2. Life is a gift from God
We hold from God the gift, which includes all others. This gift is life, physical, intellectual and moral life. But life cannot maintain itself alone. The Creator of life has entrusted us with the responsibility of preserving, developing, and perfecting it. In order that we may accomplish this. He has provided us with a collection of marvelous faculties. And He has put us in the midst of a variety of natural resources. By the application of our faculties to these natural resources we convert them into products and use them. This process is necessary in order that life may run its appointed course.
Life, faculties, production (in other words, individuality, liberty, property), this is man. And in spite of cunning of artful political leaders, these three gifts from God precede all human legislation and are superior to it.
Life, liberty and property do not exist because men have made laws. On the contrary, it was the fact that life, liberty and property existed beforehand that caused men to make laws in the first place.

3. What is law?
What then, is law? It is the collective organization of the individual right to lawful defense. Each of us has a natural right (from God) to defend his person, his liberty and his property. These are the three basic requirements of life and the preservation of any one of them is completely dependent upon the preservation of the other two. For what are our faculties but the extension of our individuality? And what is property but an extension of our faculties?
If every person has the right to defend (even by force) his person, his liberty, and his property, then it follows that a group of men have the right to organize and support a common force to protect these rights constantly. Thus the principle of collective right (its reason for existing, its lawfulness) is based on individual right. And the common force that protects this collective right cannot logically have any other purpose or any other mission then that for which it acts as a substitute. Thus, since an individual cannot lawfully use force against the person, liberty, or property of another individual, then the common force (for the same reason) cannot lawfully be used to destroy the person, liberty or property of individuals or groups.

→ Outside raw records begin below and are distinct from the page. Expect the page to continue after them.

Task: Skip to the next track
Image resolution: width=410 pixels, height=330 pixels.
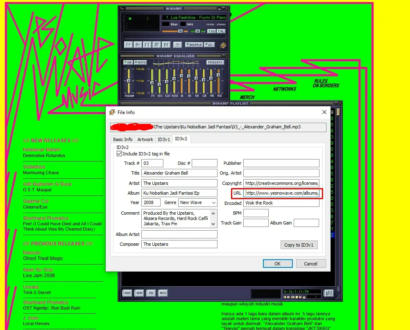Action: [166, 45]
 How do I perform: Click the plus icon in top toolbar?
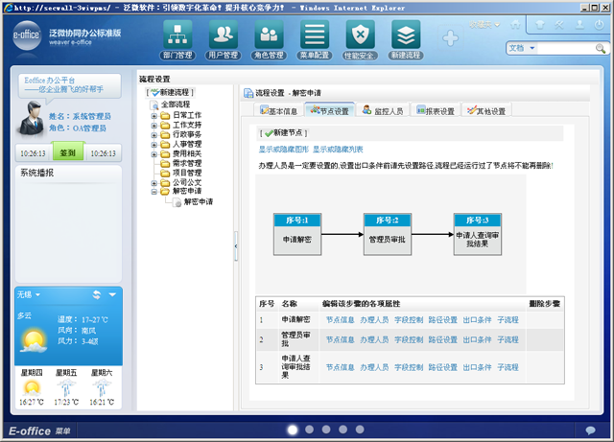[450, 38]
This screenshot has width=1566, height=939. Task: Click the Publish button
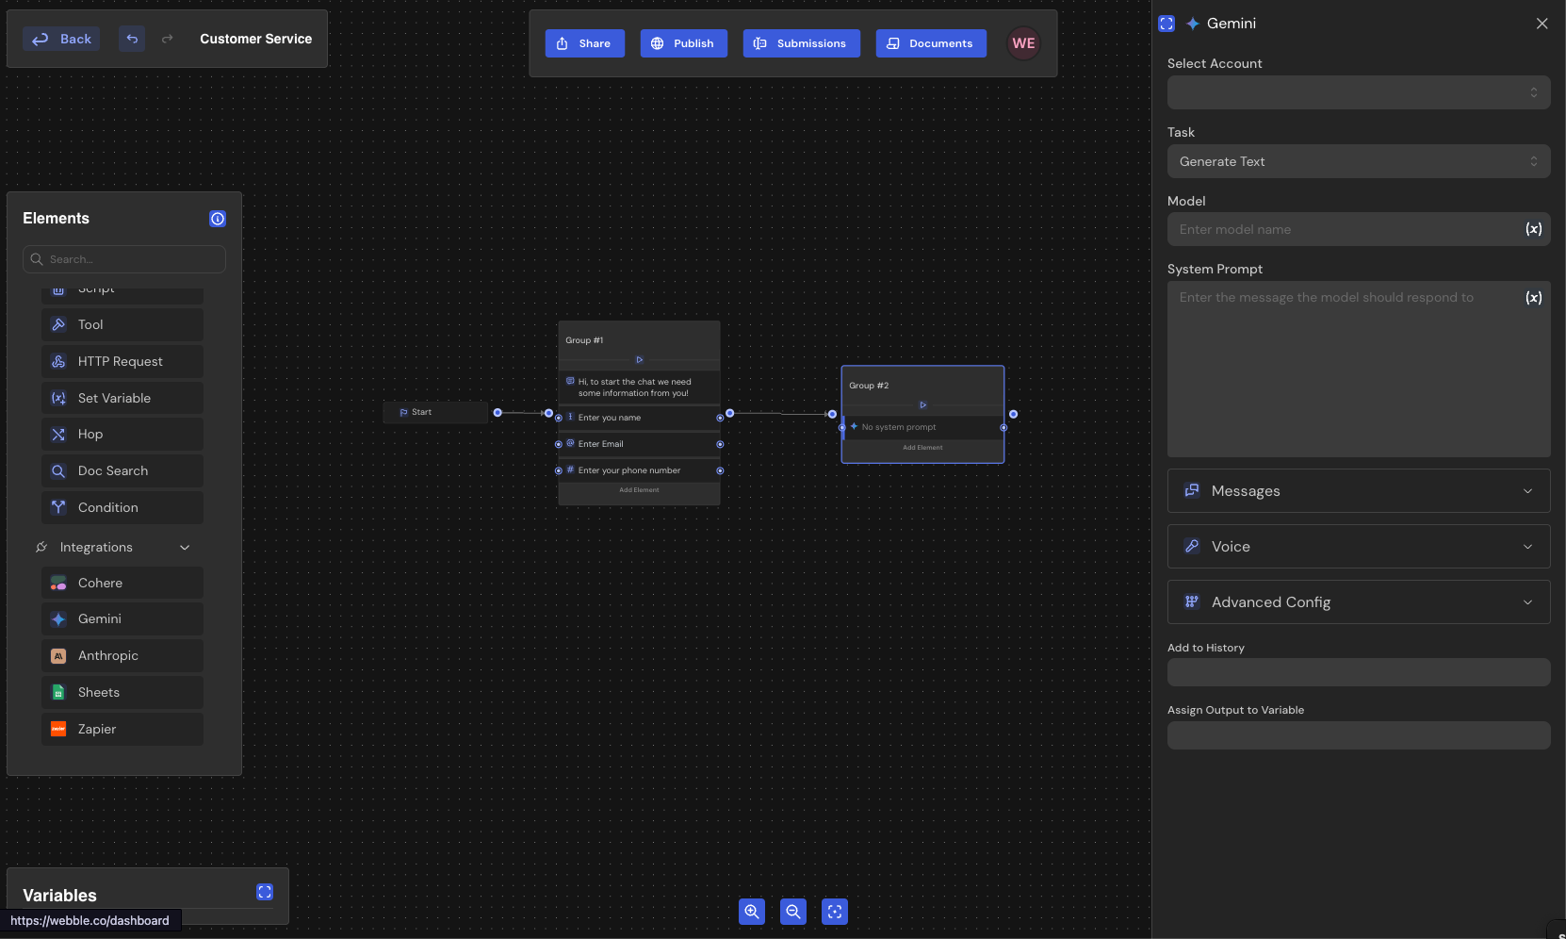pos(683,43)
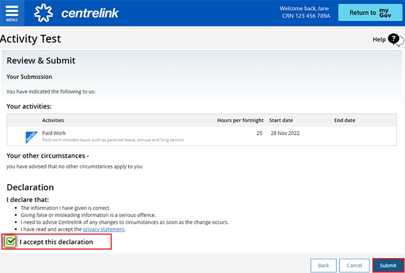The image size is (405, 273).
Task: Click the 'I accept this declaration' label
Action: click(x=56, y=242)
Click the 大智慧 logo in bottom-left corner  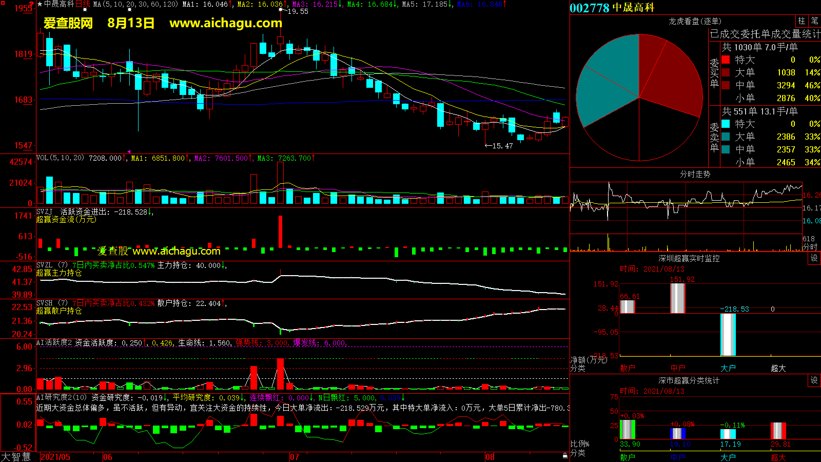pos(16,457)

4. The complete perversion of the law.
But, unfortunately, law by no means confines itself to its proper functions. And when it has exceeded its proper functions, it has not done so merely in some inconsequential and debatable matters. The law has gone further than this; it has acted in direct opposition to its own purpose. The law has been used to destroy its own objective: it has been applied to annihilating the justice that it was supposed to maintain; to limiting and destroying rights which its real purpose was to respect. The law has placed the collective force at the disposal of the unscrupulous who wish, without risk, to exploit the person, liberty and property of others. It has converted plunder into a right, in order to protect plunder. And it has converted lawful defense into a crime, in order to punish lawful dense.

5. Thirst for more?
How has this perversion of the law been accomplished? And what have been the results? The law has been perverted by the influence of two entirely different causes: stupid greed and false philanthropy.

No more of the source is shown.